» EXERCISE DETAILS:
In the Washington statute on average case mix indexes below, what is the index computed for all residents in a facility called?

» EXTRACT:
============

Revised Code of Washington - RCW Title 74 Public Assistance - Section 74.46.501 Average case mix indexes determined quarterly -- Facility average case mix index -- Medicaid average case mix index

§ 74.46.501. Average case mix indexes determined quarterly -- Facility average case mix index -- Medicaid average case mix index

(1) From individual case mix weights for the applicable quarter, the department shall determine two average case mix indexes for each medicaid nursing facility, one for all residents in the facility, known as the facility average case mix index, and one for medicaid residents, known as the medicaid average case mix index.

(2)(a) In calculating a facility's two average case mix indexes for each quarter, the department shall include all residents or medicaid residents, as applicable, who were physically in the facility during the quarter in question based on the resident assessment instrument completed by the facility and the requirements and limitations for the instrument's completion and transmission (January 1st through March 31st, April 1st through June 30th, July 1st through September 30th, or October 1st through December 31st).

============

» PROVIDED DATA:
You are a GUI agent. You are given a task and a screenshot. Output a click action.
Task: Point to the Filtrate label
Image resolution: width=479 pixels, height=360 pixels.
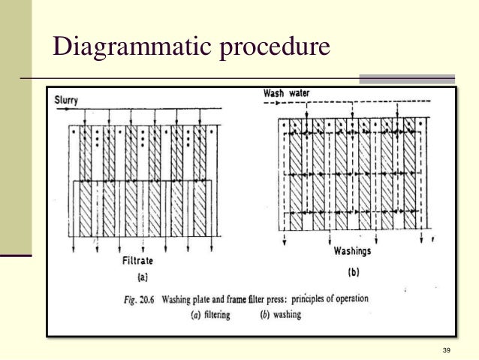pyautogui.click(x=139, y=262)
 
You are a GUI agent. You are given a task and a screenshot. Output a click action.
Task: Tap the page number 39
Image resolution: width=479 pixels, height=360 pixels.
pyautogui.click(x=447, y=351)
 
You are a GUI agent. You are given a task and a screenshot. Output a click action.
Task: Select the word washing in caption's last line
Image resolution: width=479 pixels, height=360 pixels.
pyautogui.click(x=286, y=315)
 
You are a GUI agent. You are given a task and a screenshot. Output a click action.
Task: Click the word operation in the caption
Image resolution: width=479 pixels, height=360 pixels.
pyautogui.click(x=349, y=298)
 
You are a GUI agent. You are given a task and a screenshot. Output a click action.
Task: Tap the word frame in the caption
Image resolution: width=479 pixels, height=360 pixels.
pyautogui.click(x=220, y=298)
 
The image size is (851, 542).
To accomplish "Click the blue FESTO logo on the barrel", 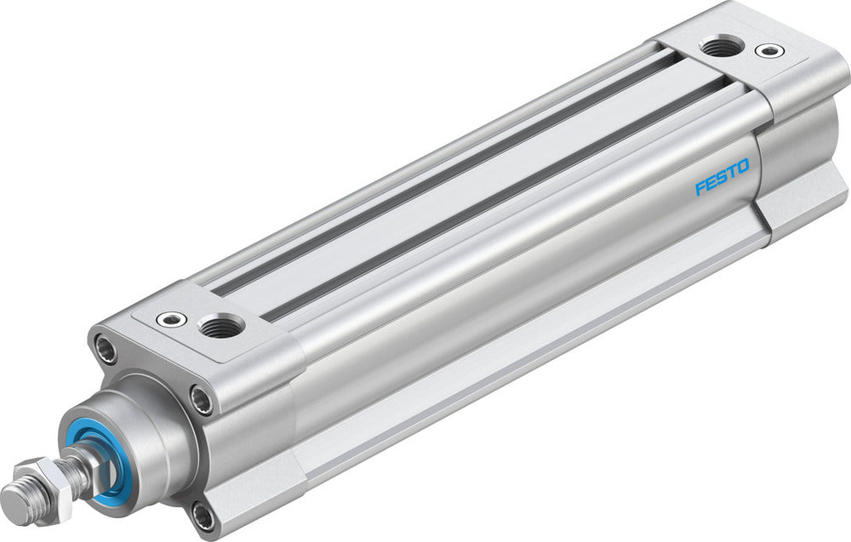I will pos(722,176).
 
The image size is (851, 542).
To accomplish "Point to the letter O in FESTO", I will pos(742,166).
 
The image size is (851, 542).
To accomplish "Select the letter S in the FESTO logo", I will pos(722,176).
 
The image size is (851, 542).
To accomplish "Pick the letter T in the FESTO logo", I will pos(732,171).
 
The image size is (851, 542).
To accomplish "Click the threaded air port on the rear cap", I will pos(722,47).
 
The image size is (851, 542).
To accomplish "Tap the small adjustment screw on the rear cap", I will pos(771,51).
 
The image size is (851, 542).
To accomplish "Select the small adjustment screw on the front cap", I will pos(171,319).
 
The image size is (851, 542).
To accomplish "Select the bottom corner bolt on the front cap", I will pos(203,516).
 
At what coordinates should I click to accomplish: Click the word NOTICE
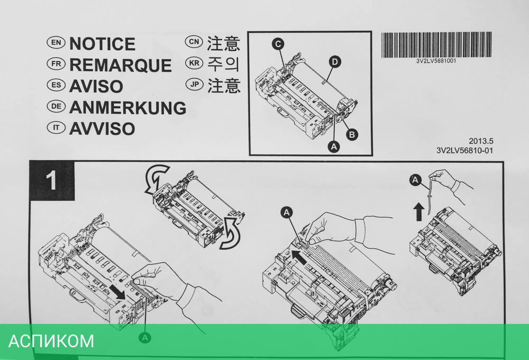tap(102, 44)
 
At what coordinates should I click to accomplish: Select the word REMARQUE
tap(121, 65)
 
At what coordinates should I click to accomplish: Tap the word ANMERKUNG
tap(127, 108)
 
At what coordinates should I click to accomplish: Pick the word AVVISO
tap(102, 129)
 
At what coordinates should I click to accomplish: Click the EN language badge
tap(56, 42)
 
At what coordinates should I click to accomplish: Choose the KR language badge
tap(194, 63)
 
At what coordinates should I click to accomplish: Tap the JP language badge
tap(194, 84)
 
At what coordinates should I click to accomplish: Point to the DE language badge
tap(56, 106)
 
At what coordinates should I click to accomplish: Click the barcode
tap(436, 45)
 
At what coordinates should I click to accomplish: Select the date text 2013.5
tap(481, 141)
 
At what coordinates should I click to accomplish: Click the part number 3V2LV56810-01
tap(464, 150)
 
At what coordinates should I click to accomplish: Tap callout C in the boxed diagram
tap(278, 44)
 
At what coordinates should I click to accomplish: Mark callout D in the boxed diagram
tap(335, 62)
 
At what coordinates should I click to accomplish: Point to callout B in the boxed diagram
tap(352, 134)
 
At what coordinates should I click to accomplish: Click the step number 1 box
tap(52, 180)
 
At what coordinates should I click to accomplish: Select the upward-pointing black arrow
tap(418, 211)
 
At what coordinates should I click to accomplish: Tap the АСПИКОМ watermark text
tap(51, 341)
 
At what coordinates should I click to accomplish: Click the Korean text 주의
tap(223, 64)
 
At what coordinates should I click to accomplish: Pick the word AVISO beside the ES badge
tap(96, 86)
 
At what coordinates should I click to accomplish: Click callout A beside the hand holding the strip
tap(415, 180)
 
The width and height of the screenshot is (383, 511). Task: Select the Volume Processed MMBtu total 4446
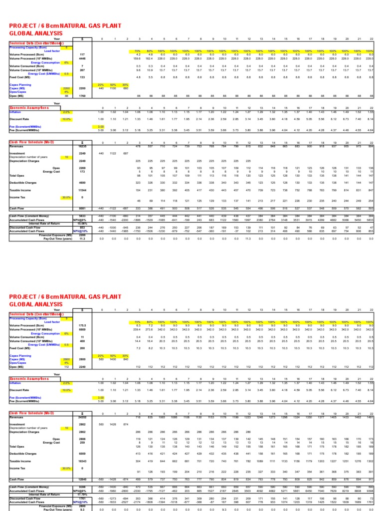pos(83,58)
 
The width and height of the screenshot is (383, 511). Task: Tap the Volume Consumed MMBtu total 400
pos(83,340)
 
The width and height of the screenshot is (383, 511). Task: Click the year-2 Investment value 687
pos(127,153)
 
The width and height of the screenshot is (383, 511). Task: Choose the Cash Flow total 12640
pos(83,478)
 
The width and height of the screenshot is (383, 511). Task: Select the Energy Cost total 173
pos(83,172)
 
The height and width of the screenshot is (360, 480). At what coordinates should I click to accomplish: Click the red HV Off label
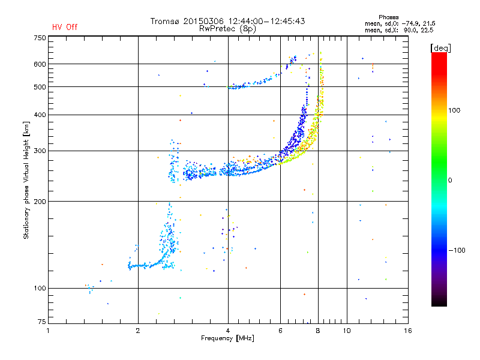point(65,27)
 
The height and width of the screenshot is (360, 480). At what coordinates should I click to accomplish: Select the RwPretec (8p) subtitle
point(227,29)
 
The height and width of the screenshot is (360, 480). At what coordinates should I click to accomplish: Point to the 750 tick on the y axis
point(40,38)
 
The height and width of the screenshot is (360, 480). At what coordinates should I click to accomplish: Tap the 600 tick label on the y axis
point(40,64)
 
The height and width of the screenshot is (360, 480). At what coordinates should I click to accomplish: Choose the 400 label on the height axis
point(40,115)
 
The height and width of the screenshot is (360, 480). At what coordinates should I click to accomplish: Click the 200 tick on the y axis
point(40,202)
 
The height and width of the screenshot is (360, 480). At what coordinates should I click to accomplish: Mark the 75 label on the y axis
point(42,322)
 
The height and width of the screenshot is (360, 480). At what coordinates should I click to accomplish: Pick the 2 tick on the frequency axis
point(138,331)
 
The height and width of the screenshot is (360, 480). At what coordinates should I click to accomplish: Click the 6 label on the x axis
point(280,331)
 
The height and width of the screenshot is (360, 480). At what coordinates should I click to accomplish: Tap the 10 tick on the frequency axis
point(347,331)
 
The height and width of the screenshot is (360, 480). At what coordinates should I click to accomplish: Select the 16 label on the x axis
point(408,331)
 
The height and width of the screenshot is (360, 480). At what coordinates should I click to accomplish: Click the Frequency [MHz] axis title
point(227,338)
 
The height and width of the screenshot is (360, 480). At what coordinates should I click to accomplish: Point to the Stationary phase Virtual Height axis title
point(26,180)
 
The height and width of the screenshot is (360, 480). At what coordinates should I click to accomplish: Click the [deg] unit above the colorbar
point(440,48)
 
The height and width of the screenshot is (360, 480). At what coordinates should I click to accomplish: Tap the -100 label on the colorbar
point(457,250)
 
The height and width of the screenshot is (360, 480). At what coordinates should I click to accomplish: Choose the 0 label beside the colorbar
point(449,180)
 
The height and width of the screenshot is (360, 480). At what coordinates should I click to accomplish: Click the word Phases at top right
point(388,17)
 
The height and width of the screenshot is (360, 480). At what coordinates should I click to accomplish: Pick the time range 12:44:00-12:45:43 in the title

============

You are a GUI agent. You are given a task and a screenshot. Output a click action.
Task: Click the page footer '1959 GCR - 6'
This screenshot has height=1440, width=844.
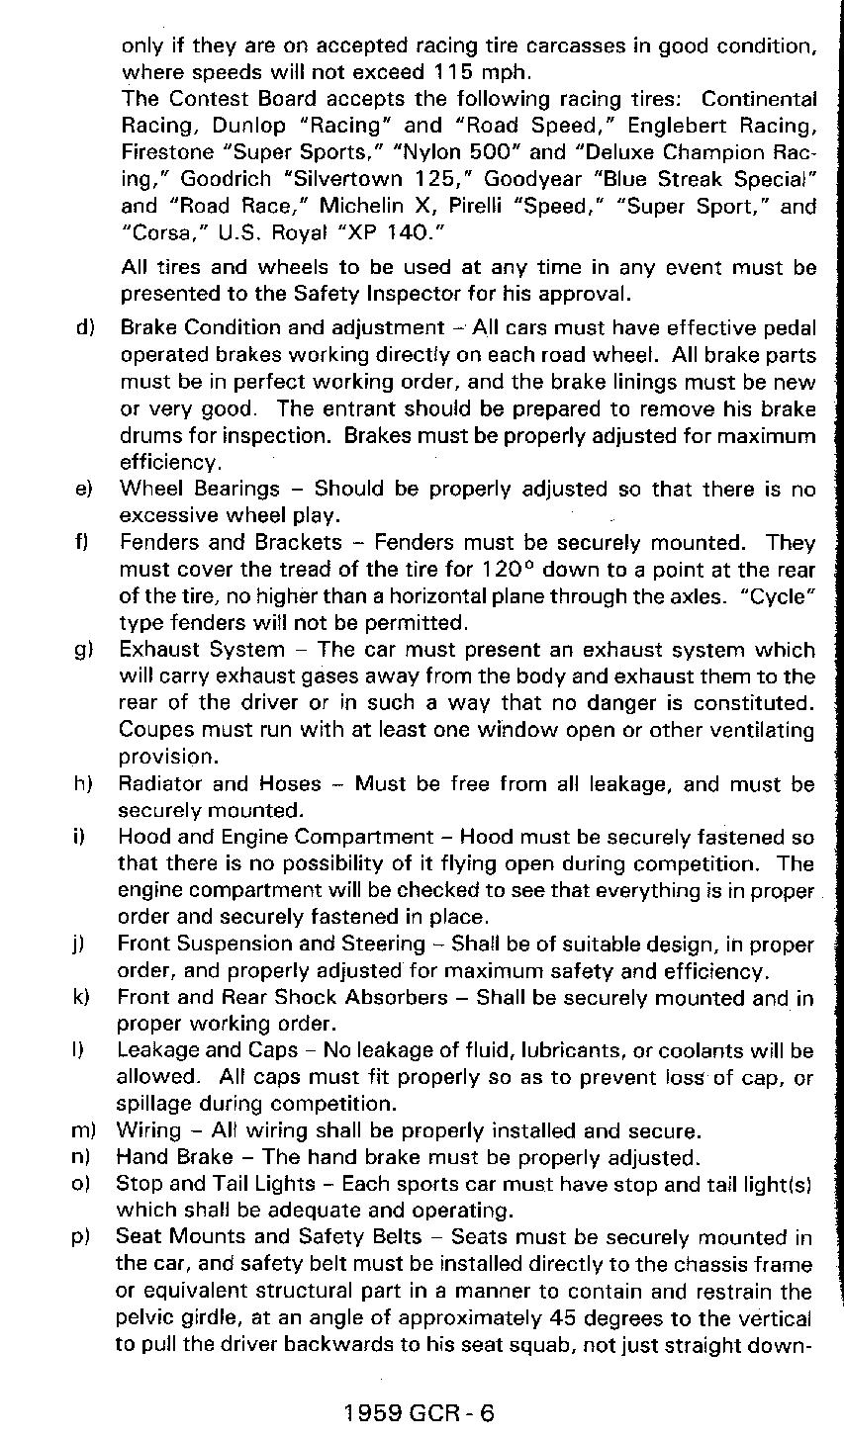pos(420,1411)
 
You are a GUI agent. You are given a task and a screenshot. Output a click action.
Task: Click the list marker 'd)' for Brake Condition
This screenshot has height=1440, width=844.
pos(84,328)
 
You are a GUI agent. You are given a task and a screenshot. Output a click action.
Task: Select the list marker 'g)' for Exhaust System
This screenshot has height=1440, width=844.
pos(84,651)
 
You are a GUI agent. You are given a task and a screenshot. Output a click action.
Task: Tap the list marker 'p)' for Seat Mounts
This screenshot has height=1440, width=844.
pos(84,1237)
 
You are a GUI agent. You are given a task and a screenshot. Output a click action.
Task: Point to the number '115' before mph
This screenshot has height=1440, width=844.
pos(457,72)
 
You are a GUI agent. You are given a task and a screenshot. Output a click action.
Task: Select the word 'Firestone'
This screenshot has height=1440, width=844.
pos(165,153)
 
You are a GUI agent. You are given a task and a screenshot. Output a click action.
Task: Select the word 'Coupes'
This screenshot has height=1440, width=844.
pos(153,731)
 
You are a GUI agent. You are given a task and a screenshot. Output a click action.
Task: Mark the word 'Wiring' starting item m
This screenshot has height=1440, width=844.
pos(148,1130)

============

» OUTPUT OF THE TASK:
The facility average case mix index.